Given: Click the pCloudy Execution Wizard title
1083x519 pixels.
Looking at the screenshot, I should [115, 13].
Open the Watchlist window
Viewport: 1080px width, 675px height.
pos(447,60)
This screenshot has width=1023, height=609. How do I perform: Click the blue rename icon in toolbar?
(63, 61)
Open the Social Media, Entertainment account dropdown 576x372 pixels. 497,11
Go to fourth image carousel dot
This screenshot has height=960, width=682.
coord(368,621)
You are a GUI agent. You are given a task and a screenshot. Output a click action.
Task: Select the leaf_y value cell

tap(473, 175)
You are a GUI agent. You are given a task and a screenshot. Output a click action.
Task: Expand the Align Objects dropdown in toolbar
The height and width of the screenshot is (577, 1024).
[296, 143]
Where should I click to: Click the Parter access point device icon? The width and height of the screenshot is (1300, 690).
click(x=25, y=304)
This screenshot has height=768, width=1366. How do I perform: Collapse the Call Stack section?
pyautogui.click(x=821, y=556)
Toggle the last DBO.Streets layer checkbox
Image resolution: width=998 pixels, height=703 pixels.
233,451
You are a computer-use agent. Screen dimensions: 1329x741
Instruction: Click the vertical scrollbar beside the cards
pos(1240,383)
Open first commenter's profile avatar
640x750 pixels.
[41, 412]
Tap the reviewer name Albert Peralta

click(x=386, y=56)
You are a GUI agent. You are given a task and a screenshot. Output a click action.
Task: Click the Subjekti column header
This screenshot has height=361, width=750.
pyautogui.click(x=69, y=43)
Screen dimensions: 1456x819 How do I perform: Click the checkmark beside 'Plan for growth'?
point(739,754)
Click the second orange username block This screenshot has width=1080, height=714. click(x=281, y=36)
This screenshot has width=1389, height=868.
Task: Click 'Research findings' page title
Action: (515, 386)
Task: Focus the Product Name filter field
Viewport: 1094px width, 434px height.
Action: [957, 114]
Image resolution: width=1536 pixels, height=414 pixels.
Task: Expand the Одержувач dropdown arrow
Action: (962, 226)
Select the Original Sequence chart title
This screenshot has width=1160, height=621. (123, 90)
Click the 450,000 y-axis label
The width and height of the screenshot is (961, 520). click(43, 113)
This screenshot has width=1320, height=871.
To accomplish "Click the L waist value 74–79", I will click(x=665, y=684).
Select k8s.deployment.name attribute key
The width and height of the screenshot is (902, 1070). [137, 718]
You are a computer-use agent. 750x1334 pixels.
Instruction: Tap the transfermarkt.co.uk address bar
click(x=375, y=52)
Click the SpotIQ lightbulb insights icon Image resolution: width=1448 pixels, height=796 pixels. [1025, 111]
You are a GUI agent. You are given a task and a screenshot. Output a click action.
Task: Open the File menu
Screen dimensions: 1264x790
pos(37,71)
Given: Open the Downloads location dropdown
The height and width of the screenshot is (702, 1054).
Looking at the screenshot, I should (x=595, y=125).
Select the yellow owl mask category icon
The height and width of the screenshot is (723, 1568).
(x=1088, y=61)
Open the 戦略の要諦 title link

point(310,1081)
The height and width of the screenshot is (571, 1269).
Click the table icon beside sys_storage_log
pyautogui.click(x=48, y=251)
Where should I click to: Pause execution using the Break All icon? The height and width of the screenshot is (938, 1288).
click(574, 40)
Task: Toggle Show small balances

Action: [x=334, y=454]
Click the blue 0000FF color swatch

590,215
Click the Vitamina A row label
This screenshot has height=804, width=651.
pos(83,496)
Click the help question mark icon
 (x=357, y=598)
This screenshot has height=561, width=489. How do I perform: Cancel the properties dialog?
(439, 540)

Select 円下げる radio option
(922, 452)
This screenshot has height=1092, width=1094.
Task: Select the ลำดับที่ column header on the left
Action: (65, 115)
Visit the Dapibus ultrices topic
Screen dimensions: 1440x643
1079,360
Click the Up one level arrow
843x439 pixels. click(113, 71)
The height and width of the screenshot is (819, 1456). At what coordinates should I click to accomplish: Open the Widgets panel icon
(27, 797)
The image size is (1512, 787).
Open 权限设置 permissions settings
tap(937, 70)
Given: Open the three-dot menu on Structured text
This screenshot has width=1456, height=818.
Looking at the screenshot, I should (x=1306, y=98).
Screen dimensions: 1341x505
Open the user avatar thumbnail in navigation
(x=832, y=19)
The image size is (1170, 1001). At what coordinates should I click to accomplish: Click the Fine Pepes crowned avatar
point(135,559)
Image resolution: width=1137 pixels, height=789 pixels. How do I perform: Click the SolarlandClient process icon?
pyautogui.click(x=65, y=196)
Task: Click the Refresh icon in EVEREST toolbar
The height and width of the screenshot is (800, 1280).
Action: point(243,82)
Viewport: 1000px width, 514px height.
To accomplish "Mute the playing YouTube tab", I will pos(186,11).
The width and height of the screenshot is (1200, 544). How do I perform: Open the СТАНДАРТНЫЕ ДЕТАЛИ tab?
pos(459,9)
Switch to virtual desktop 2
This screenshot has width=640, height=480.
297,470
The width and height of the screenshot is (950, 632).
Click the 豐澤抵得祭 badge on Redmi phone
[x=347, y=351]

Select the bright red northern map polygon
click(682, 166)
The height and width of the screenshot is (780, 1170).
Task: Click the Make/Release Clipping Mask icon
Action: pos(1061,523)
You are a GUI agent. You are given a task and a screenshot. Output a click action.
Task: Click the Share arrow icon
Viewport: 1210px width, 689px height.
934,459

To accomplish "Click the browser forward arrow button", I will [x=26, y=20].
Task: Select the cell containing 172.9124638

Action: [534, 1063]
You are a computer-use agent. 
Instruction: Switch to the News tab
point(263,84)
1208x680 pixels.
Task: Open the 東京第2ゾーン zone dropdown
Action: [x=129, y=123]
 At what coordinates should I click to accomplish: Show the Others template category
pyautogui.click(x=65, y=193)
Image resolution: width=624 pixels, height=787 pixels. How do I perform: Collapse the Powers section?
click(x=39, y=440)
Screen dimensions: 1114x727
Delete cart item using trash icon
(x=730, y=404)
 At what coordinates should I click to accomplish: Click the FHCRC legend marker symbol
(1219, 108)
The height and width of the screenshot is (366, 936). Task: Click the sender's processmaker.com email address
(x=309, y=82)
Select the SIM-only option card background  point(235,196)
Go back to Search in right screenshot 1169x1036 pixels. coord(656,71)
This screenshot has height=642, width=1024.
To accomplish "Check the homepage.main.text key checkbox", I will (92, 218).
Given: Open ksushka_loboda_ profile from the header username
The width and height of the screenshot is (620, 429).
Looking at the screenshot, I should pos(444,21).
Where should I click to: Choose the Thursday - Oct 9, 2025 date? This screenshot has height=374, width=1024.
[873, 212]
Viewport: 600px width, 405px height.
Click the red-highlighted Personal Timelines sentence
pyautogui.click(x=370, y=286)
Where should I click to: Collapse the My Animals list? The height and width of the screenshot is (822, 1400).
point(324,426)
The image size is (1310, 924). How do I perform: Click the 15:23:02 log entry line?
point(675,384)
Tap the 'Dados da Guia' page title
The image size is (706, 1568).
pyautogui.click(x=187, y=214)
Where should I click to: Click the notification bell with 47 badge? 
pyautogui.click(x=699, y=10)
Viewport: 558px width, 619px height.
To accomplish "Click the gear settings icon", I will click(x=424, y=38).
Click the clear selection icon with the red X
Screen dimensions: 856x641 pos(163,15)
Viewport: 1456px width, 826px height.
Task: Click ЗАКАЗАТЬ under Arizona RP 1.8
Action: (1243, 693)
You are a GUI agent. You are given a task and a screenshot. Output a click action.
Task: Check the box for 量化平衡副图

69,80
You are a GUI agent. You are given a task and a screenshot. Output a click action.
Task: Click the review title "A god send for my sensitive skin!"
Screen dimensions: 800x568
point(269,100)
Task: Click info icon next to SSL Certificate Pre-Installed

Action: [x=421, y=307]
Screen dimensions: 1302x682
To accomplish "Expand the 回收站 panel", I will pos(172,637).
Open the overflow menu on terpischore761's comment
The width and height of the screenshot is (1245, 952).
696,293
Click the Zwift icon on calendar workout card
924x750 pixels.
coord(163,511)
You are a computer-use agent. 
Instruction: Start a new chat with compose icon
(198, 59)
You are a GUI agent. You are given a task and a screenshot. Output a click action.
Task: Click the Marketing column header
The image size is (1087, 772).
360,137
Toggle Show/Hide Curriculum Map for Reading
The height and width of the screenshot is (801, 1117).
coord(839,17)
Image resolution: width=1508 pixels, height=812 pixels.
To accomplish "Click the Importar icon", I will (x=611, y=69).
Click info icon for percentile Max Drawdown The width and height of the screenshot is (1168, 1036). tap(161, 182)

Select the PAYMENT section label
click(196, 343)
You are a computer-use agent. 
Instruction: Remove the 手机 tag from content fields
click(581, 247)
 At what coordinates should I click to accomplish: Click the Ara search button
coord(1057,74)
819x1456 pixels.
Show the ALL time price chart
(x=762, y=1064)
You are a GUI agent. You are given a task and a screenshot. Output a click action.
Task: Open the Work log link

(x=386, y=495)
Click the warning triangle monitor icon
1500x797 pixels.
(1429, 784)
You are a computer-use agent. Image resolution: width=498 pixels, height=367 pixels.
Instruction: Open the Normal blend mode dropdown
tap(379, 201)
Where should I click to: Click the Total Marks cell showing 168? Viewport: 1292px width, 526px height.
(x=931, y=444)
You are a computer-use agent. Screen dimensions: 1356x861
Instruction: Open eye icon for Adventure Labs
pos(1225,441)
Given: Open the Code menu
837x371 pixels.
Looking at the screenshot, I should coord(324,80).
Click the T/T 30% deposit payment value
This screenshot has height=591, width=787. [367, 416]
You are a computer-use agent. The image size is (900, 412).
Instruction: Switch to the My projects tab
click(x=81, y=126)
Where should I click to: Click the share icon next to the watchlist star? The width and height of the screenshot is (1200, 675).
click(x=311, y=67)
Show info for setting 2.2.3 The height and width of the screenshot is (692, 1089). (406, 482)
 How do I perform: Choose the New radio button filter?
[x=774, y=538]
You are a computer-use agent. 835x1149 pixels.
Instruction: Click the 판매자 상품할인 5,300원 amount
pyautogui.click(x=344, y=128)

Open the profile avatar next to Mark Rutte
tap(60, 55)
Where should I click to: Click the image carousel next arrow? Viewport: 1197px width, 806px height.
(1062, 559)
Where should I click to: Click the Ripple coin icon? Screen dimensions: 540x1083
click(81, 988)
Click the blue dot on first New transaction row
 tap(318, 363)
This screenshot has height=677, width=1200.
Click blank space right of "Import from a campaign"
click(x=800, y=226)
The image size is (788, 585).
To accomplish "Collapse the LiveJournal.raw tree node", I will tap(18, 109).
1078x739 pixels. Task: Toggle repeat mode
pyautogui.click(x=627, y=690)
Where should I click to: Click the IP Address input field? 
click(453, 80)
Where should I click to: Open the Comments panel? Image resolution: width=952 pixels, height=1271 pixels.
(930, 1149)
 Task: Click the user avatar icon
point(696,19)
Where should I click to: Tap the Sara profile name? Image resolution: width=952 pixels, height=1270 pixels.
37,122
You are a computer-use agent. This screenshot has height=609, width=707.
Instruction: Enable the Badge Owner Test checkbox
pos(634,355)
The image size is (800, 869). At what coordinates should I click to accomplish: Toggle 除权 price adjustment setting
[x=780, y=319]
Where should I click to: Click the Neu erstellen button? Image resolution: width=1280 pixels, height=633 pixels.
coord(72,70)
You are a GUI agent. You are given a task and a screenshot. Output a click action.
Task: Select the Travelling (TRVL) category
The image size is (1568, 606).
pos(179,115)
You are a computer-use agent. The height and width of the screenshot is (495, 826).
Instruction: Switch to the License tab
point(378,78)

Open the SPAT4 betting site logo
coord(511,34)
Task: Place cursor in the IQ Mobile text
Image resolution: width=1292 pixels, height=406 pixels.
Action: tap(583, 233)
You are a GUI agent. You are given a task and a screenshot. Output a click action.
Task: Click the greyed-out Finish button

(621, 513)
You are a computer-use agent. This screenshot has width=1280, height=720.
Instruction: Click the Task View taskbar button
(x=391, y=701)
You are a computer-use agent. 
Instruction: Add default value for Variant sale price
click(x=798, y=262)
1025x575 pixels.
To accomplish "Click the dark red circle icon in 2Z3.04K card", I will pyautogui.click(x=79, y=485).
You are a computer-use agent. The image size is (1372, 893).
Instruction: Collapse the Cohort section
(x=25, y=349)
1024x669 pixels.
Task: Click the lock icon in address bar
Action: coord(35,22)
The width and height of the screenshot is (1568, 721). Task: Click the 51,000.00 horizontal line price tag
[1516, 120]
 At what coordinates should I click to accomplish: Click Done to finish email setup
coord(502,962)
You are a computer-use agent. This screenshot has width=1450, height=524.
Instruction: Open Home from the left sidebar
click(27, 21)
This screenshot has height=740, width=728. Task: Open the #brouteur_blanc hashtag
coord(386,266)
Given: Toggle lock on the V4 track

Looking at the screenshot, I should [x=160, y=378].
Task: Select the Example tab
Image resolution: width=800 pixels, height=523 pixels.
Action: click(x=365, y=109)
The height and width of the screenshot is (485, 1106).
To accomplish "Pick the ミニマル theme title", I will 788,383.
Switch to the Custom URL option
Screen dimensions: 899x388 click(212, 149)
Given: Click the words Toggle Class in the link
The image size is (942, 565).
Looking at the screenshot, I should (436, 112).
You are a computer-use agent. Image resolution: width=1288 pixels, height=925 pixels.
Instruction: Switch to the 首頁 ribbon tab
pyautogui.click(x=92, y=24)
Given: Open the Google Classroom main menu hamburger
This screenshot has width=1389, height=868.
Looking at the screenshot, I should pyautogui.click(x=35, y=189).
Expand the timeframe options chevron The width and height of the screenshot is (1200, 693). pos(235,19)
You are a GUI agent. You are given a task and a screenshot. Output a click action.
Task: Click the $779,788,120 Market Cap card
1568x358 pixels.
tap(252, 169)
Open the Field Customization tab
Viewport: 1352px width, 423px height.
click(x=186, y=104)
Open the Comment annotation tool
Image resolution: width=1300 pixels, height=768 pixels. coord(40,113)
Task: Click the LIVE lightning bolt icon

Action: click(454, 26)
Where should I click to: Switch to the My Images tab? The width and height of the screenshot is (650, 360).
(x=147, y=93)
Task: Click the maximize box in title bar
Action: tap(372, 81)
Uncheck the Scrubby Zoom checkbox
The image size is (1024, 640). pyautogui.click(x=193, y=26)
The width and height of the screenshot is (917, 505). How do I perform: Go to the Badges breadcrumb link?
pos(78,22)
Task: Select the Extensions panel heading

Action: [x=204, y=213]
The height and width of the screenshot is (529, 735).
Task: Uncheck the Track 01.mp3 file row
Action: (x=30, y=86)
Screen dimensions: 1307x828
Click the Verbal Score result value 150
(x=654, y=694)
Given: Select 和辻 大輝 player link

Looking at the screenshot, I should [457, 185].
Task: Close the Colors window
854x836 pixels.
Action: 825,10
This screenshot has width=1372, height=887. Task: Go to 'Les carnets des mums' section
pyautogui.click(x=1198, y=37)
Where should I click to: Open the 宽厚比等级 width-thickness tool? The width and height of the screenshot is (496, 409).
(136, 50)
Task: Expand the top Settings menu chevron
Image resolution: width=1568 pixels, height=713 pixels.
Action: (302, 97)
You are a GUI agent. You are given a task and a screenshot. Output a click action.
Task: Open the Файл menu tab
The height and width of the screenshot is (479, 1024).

_ _ _ _ _

Work to be completed:
Look over the entries for "main", then copy every line that includes that string.

Solution for this exercise:
To accomplish "Check the homepage.main.text key checkbox", I will (92, 218).
Given: Open the Google Classroom main menu hamburger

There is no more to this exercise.